**Given records:**
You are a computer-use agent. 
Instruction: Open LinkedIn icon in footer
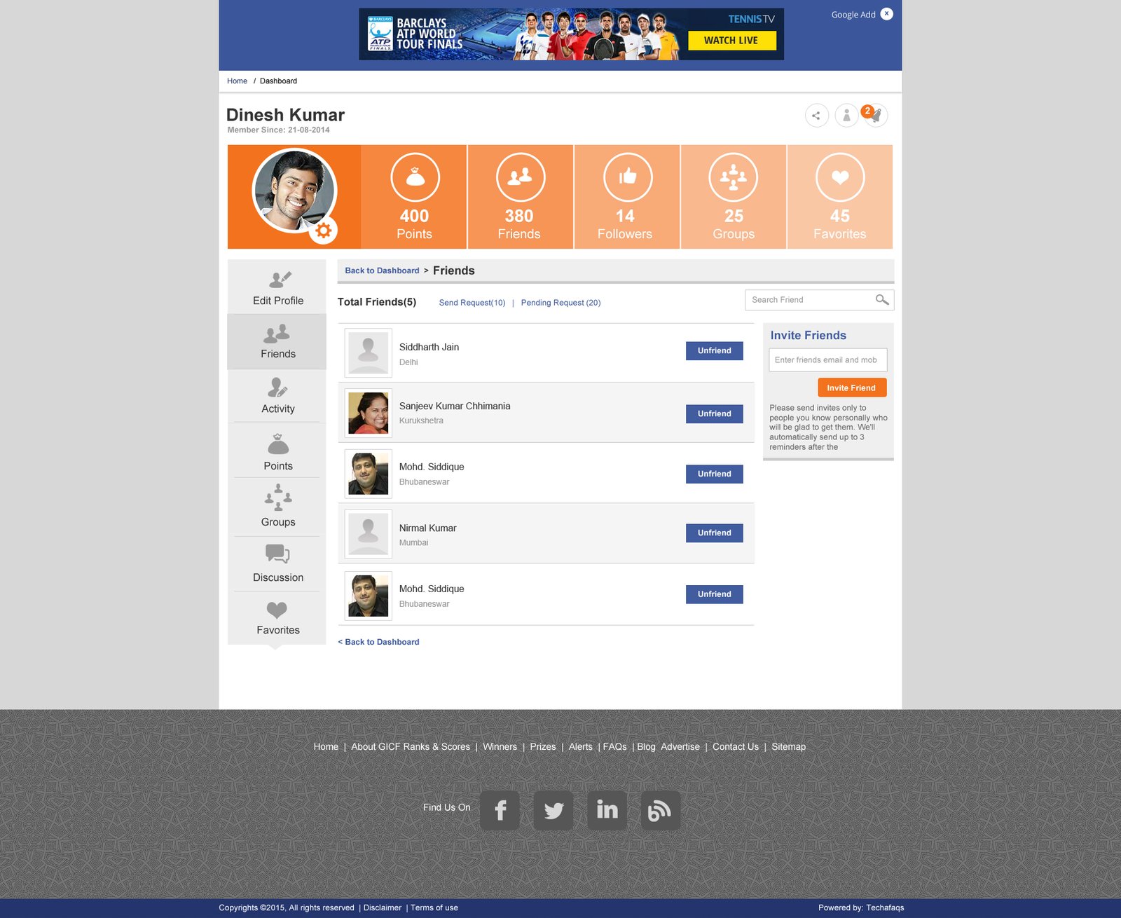pyautogui.click(x=607, y=811)
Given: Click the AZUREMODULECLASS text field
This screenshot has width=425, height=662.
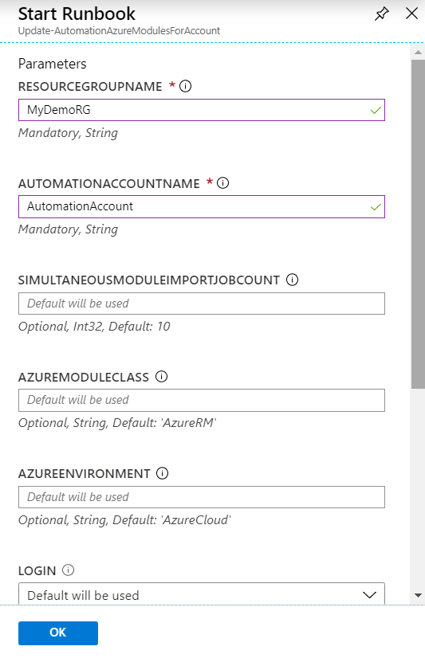Looking at the screenshot, I should (202, 400).
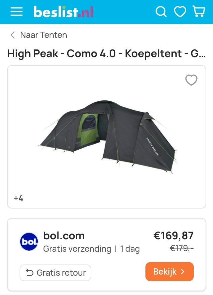The image size is (213, 295).
Task: Click the €169,87 price
Action: point(174,235)
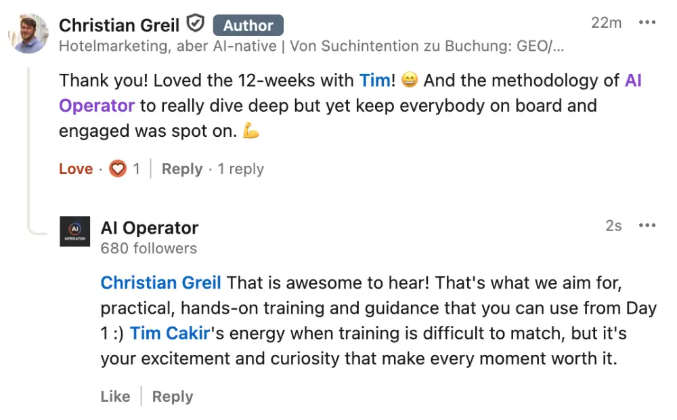Open more options on Christian Greil's comment
Screen dimensions: 677x420
coord(647,22)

**Exercise brief:** Rewrite everything from the line containing "Given: Click the AZUREMODULECLASS text field" down to the end of the rows, replacing "text field" with "input field" and changing nothing else. Leave the pictures out of the answer.

**Finished task:**
Given: Click the AZUREMODULECLASS input field
This screenshot has width=425, height=662.
Looking at the screenshot, I should (202, 400).
The image size is (213, 295).
Task: Click the €169,87 price
Action: point(174,235)
Open more options on Christian Greil's comment
Screen dimensions: 677x420
coord(647,22)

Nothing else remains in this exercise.